Никто не запрещает ему прибегнуть к магии, когда он посчитает нужным. Никаких ограничений, кроме внутреннего кодекса. Вот это и есть препятствие. Бороться при помощи магии можно только с равными себе. Когда-то это было в норме. Однажды Паф перепугал насмерть Комбрига своими зубами и когтями. И это было оправданно. Лёнька умирал со смеху, наблюдая за этой картиной через стекло входных дверей. Почему же теперь что-то препятствует ему?

— Говорят, тебя сам Гондурас боится? — с издёвкой спросил Мордатый.

— С чего бы это? — усмехнулся Лёнька. — Он не объяснял?

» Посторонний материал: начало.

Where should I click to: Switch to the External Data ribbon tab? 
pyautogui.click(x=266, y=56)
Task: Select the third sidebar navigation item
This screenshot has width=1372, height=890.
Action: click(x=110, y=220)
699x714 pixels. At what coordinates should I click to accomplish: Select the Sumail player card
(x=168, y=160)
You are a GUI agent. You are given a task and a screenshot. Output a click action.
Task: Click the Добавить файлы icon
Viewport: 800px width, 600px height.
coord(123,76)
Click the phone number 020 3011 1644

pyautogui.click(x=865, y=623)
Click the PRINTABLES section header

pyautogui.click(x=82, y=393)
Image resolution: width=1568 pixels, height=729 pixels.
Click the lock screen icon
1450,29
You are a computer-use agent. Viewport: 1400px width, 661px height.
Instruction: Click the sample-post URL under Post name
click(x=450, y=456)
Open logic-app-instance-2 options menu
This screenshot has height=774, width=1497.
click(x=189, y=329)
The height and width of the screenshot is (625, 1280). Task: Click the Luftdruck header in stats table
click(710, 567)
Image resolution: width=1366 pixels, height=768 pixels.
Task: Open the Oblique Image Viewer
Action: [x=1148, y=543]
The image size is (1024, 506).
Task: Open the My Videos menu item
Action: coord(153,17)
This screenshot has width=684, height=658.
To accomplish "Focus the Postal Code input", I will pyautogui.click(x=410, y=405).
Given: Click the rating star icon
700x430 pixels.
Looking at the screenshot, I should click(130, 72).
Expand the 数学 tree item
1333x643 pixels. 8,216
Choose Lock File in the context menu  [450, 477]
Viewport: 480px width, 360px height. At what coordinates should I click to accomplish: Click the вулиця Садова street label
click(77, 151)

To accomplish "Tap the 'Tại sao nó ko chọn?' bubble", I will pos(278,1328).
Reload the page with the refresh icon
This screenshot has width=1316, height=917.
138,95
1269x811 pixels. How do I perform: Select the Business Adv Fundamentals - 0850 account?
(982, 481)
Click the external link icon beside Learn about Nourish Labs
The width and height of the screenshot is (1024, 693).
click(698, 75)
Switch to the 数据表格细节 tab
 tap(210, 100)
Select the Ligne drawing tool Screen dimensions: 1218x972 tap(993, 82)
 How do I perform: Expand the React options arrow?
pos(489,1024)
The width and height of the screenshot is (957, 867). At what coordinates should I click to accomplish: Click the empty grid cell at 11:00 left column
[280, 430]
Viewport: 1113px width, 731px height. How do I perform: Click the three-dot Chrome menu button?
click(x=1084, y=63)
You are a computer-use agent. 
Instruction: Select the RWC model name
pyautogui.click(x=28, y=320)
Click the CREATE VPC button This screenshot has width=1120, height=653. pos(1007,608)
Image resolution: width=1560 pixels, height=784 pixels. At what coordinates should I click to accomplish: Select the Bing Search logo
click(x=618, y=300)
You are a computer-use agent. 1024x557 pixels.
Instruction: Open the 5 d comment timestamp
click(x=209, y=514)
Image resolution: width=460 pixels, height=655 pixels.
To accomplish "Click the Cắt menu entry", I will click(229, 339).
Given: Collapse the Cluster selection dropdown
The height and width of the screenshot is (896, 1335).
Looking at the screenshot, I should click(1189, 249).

Они стояли совсем близко, окружив его. Шесть человек. Лица сытые, глаза наглые. Что ему мешает? Как быстро исчезнет эта маска гладких боровов, уверенных в своей безнаказанности. Только надо ему это? А не будь при нём волшебной силы? Сейчас бы он чувствовал, как по спине стекает холодный пот и заранее ощущал бы боль от ударов. Они будут бить с максимально доступной им жестокостью, а жертва будет захлёбываться кровью и мычать не столько от боли, сколько от унижения.

— Выступаешь, да? — Мордатый тянул время, наслаждаясь слабостью жертвы.

— Что за претензии ко мне? — это было сказано так безразлично, что кодло забеспокоилось: они недостаточно внушительны?

— Претензия простая: твоя мобила идёт ко мне в карман.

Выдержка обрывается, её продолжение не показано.